Firefox 37.0.1 Released

Mozilla released an emergency update to Firefox 37 on April 3, 2015 with Firefox 37.0.1. This update did address start-up crashes due to graphics hardware and third party software. However, there were two security fixes to address a couple recently released Mozilla Foundation Security Advisories (MFSA):

  • MFSA 2015-44 Critical: Certificate verification bypass through the HTTP/2 Alt-Svc header [Firefox 37 Desktop]
  • MFSA 2015-43 High: Loading privileged content through Reader mode [Firefox 37 Android/Firefox 38 Beta (Desktop)]

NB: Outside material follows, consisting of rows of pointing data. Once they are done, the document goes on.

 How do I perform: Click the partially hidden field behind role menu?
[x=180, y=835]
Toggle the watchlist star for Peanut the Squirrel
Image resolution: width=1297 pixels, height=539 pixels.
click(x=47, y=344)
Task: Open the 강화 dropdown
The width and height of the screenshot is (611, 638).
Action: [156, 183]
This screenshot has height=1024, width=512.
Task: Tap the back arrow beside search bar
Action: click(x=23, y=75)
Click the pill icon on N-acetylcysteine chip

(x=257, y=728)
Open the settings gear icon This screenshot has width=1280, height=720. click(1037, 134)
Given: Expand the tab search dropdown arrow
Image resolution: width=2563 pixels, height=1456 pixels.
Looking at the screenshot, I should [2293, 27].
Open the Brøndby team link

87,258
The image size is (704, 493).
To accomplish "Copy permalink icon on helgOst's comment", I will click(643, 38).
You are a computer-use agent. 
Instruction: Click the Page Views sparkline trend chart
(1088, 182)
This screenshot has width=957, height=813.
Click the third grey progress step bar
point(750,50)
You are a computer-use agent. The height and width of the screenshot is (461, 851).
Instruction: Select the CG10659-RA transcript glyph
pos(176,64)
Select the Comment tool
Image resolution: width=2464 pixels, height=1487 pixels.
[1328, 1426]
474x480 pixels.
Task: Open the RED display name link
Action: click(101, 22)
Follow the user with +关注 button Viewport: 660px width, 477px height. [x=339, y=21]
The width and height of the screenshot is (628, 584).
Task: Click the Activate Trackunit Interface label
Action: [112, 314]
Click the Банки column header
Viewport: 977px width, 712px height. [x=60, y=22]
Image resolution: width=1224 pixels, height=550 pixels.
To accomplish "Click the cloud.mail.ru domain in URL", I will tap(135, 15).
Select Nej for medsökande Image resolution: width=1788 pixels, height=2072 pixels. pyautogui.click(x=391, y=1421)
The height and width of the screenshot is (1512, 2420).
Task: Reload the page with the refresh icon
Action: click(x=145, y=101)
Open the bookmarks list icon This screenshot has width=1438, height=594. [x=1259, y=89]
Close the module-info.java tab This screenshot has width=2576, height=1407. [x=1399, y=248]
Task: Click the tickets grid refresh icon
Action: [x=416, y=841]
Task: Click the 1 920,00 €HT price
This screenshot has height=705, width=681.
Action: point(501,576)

The now disabled HTTP/2 Alt-Svc header aka Opportunistic Encryption For Firefox was introduced in the Firefox 37 from earlier in the week. There has been several security issues/breaches lately with browser SSL Certificates possibly being used to orchestrate Man-in-the-Middle (MITM) attacks. Most recently this included Mozilla revoking China Internet Network Information Center (CNNIC) Intermediate certificates. The actions (or lack there of) of this certificate authority has prompted Mozilla to Distrust New CNNIC Certificates.

Users may be prompted to update to the newest release (37.0.1) of Firefox or can do so manually within Firefox by going to Help > About Firefox and following the update prompts. Users may also manually download and install the newest Firefox update the getfirefox.com site. The next scheduled update for Firefox is May 12th, 2015 with Firefox 38.